Page 1 of 1

Optimization by xC on for loops

Posted: Fri May 26, 2017 10:23 am
by tonetechnician
Hey everyone,

Have been running into an interesting issue regarding the xC compiler optimization. I have been implementing a matrix mixer on an xcore-200 processor. This matrix mixer uses a for loop to handle the mixing of the signals. I've found that my for loop behaviour is not as expected. If I do a plain for loop with the "#pragma loop unroll", it doesn't seem to iterate through the loop. This seems to be fixed by adding a counter and printintln at the end of the loop - this printintln seems to force the compiler to have to iterate through the loop as expected at runtime.

This works --->

Code: Select all

char n = 0; // counter for number of channels active
/* Do Mixing */
#pragma loop unroll
for (int i = 0; i < MAX_SPEAKERS; i++){
    for (int j = 0; j < MAX_CHANNELS; j++){
        n++
        /* mix samples */
            samples_mixed[i][j] = sample_out_buf[j]*fifoMixVals[i][j];
            samples_mixed[i][j] = samples_mixed[i][j] >> 8;     // Shift right to prevent overflow
            samples_out[i] += samples_mixed[i][j];
    }
    printintln(n);
}
printintln(n); // Force compiler to go through each iteration
This doesn't ---->

Code: Select all

/* Do Mixing */
#pragma loop unroll
for (int i = 0; i < MAX_SPEAKERS; i++){
    for (int j = 0; j < MAX_CHANNELS; j++){
        /* mix samples */
            samples_mixed[i][j] = sample_out_buf[j]*fifoMixVals[i][j];
            samples_mixed[i][j] = samples_mixed[i][j] >> 8;     // Shift right to prevent overflow
            samples_out[i] += samples_mixed[i][j];
    }
}
Now, when trying a similar thing on another for loop i my code I don't get the expected behaviour at all, even after adding the printintln fix.

Code: Select all

#pragma loop unroll
char count = 0;
for (int j = 0; j < 4; j++){
      count++;
      ambi_dec_mix[0][j] = sample_out_buf[j]*decoderVals[0][j];
      ambi_dec_mix[1][j] = sample_out_buf[j]*decoderVals[1][j];
      samples_out[0] += (ambi_dec_mix[0][j]);
      samples_out[1] += (ambi_dec_mix[1][j]);
     }
printintln(count);
so I have to resort to this which is definitely not a flexible solution

Code: Select all

samples_out[0] = (sample_out_buf[0]*decoderVals[0][0]) +
                 (sample_out_buf[1]*decoderVals[0][1]) +
                 (sample_out_buf[2]*decoderVals[0][2]) +
                 (sample_out_buf[3]*decoderVals[0][3]);

samples_out[1] = (sample_out_buf[0]*decoderVals[1][0]) +
                 (sample_out_buf[1]*decoderVals[1][1]) +
                 (sample_out_buf[2]*decoderVals[1][2]) +
                 (sample_out_buf[3]*decoderVals[1][3]);

Does anyone have any idea why this keeps happening, or how I could make it handle a for loop as expected?

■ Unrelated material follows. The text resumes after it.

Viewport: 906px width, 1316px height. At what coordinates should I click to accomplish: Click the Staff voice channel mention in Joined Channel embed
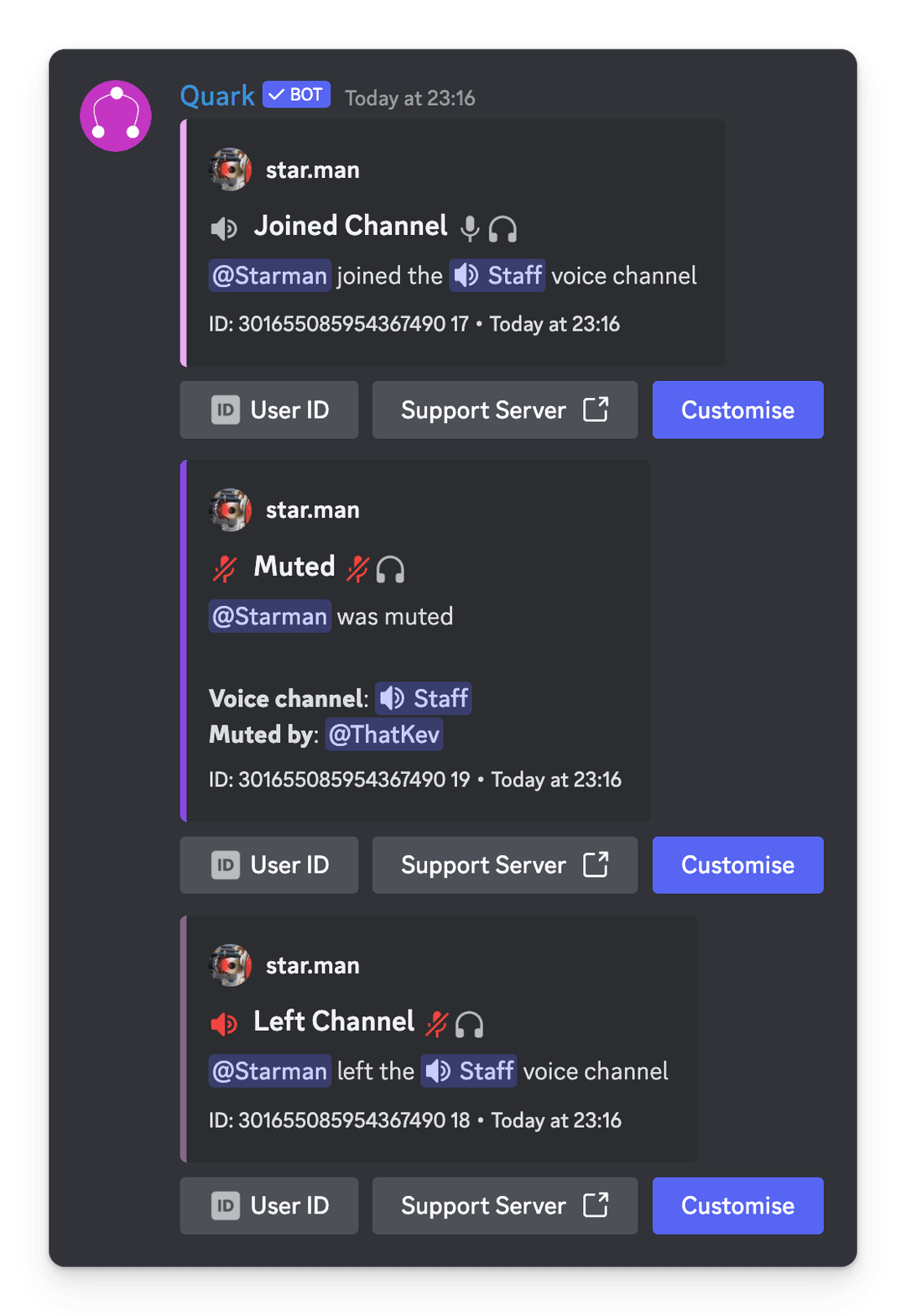(497, 275)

Re: Optimization by xC on for loops

Posted: Fri May 26, 2017 11:44 am
by mon2
Very difficult to read the posted code.

https://www.xmos.com/support/tools/docu ... nent=14787

Try compiling with:

1) change the compiler optimization flags -> compile and review again

2) here is how you can alter the optimization flags

Image

Post your results on this testing for future readers. Try flags like -O0 and also -O2 and/or -O3

Re: Optimization by xC on for loops

Posted: Fri May 26, 2017 12:15 pm
by tonetechnician
Thanks so much for reply.

I've tried to increase the size of these images but not sure why they are so small. Will try fix again.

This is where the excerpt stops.